TESTO FORNITO:
Purtroppo ho dovuto rinunciare a partecipare ai dibattiti di questi giorni sui referendum e non per motivi di salute o per altri impegni, ma perché dopo le minacce e la repressione da parte delle autorità ecclesiastiche nei confronti di tanti confratelli, tra i quali don Andrea Gallo di Genova, redarguiti e puniti semplicemente per aver dichiarato la loro intenzione di recarsi alle urne, ho paura di esprimere pubblicamente il mio orientamento circa il voto al referendum. Come sapete sono già abbastanza "punito" per permettermi di ricevere ulteriori restrizioni canoniche.

Nella Chiesa italiana, dopo l’invito all’astensione da parte del Presidente della Conferenza Episcopale Italiana, cardinal Camillo Ruini, che ipocritamente viene definito "un consiglio e non un’imposizione", si è creato un clima di vero terrore e di repressione contro chi, semplicemente, si esprime per il proprio diritto, come cittadino, ad andare a votare.

PROBLEMA A:
Ricopia dal testo sui referendum il passo che comincia con "Nella Chiesa italiana, dopo" e termina con "andare a votare.".
PROBLEMA B:
Elenca tutti i nomi di persona e di città presenti nel testo sui referendum.
PROBLEMA C:
Prosegui il testo sui referendum dal punto in cui si interrompe.

DATI FORNITI:

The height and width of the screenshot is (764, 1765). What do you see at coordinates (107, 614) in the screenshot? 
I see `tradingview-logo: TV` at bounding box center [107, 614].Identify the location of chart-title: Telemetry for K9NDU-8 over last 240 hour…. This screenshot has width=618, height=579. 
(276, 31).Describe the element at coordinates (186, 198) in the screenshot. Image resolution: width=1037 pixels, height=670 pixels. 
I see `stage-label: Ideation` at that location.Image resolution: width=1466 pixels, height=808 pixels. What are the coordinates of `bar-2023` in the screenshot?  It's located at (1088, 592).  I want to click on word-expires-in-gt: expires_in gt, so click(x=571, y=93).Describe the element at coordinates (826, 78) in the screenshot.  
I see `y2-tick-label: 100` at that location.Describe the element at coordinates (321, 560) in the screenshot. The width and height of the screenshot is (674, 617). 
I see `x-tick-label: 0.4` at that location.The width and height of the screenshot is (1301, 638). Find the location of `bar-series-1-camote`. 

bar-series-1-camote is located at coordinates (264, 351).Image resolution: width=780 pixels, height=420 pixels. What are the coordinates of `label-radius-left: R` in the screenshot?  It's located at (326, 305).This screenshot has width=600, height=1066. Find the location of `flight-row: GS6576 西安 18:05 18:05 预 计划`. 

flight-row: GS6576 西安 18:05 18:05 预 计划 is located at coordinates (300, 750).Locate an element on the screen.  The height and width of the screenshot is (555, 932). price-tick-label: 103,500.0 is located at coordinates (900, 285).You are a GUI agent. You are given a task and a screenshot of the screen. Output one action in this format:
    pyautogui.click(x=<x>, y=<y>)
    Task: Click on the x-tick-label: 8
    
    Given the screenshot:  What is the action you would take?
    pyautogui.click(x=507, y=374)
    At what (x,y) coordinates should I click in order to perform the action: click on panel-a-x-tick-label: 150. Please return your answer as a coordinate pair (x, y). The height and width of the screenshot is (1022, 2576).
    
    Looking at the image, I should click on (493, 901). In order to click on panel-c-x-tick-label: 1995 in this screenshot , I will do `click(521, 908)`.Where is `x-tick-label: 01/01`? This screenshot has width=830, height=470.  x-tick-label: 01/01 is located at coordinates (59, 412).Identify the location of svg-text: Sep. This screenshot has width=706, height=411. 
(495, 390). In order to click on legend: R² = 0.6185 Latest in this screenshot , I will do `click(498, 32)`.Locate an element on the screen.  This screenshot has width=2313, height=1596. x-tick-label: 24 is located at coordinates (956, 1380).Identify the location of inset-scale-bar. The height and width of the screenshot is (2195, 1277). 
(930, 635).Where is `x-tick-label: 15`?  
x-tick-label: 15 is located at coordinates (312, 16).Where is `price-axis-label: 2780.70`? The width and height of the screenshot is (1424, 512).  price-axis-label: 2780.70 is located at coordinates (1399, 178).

RISULTATO DELL'ESERCIZIO A:
Nella Chiesa italiana, dopo l’invito all’astensione da parte del Presidente della Conferenza Episcopale Italiana, cardinal Camillo Ruini, che ipocritamente viene definito "un consiglio e non un’imposizione", si è creato un clima di vero terrore e di repressione contro chi, semplicemente, si esprime per il proprio diritto, come cittadino, ad andare a votare.

RISULTATO DELL'ESERCIZIO B:
Andrea Gallo, Genova, Camillo Ruini

RISULTATO DELL'ESERCIZIO C:
Tutto questo è vergognosamente antievangelico. La libertà e il primato della coscienza e la difesa del diritto civile ad esprimere liberamente le proprie posizioni circa i referendum, dovrebbero essere tutelate e garantite sempre e a chiunque. Per noi preti non è così e ogni volta che, come cittadini, siamo chiamati ad esprimerci su qualche referendum, la repressione è smisurata e sproporzionata, e provoca decine di "vittime", come è avvenuto in passato.

È evidente che si usano due pesi e due misure: scatti di carriera per quei preti che si allineano e per chi fa propaganda gradita alle gerarchie; restrizioni, repressione e punizioni per chi esprime liberamente il proprio pensiero. Contro questo diverso trattamento i cattolici dovrebbero avere uno scatto di dignità e dovrebbero protestare con i propri vescovi, contro l’accanimento che questi mettono in atto nei confronti di chi dissente o di chi rivendica il diritto ad esprimersi liberamente.

Da parte mia non mi pento di aver aderito all’appello lanciato dall’agenzia di informazione ADISTA (www. adista. it) "per il rispetto della sacralità della coscienza in occasione del referendum del 12 e 13 giugno per la modifica della Legge 40/2004 sulla procreazione assistita".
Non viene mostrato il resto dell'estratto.